The Cantonment is governed by the Cantonments Act, 2006 while various policy letters and instructions from the Ministry of Defence pertaining to the area are issued from time to time. Although the board functions as a local municipal body, it remains under the administrative control of the Directorate General Defence Estates, New Delhi and Principal Director, Defence Estates, Western Command, Chandigarh.

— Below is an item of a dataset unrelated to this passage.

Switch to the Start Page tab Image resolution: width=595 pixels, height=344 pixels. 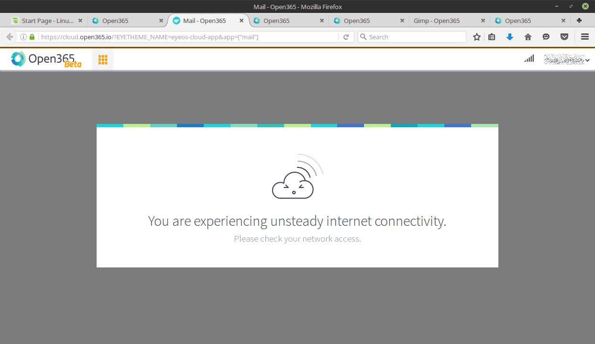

This cantonment also houses the headquarters of Indian Army and Indian Navy namely Thal Sena Bhawan and Nausena Bhawan. It is one of three local bodies in the National Capital Territory of Delhi, the others being Municipal Corporation of Delhi and New Delhi Municipal Council.

==History==
Cantonments in Delhi and Ahmedabad were originally established by the British. The Delhi one was constructed by acquiring parts of the land of the Naraina Village. The Delhi Cantonment houses the Indian Army Headquarters, Delhi Area; the Army Golf Course; the Defence Services Officers Institute; military housing; Air Force and Army Public Schools; and various other defence-related installations. The cantonment also houses the Army Hospital, a tertiary care medical centre of the Indian Armed Forces.

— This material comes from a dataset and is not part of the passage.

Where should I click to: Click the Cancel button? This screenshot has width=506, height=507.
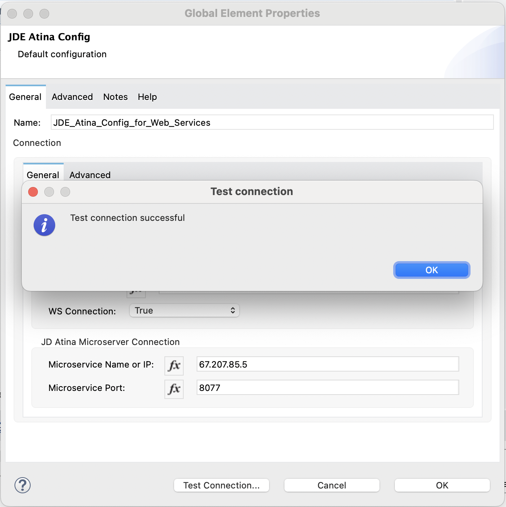tap(332, 485)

There is a railway station within the cantonment, Delhi Cantonment railway station, from where trains depart for various parts of the country.

==Demographics==

At the 2001 India census Delhi Cantt. had a population of 124,452. Males constituted 61% of the population and females 39%. Delhi Cantt. has an average literacy rate of 77%, higher than the national average of 74%: male literacy is 83% and, female literacy is 68%. In Delhi Cantt., 12% of the population is under 6 years of age.

At the 2011 India census Delhi Cantt. had a population of 116,352. Males constituted ≈58% (67,703) of the population and females constituted ≈42% (48,649). Delhi Cantt. has an average literacy rate of 91.11%, higher than the national average of 79.9%: male literacy is 94.54% and, female literacy is 86.26%. In Delhi Cantt., 11.36% of the population is under 6 years of age.

==Other==
Brar Square crematorium is located in Delhi Cantonment.

==Transport==
Delhi Cantonment is well connected by road, rail, and air. Indira Gandhi International Airport is about 5 km from Delhi Cantonment. Its nearest metro stations are Delhi Cantt and Sadar Bazaar Cantt on the Pink Line, Shankar Vihar on the Magenta Line, and Dhaula Kuan on the Airport Express Line. Delhi Cantonment has a railway station. Almost all the trains plying from Delhi towards Rajasthan or Gujarat have either a stop here or originates from this station itself.

It is easily accessible by road and local bus to the residents of nearby residential neighbourhoods such as Aerocity, Dhaula Kuan, DU South Campus, Chanakyapuri, Moti Bagh, Vasant Vihar, Vasant Kunj, Palam, Dabri, Dwarka, Tilak Nagar, Hari Nagar, Mayapuri, Sagarpur, Naraina, Inderpuri and Janakpuri.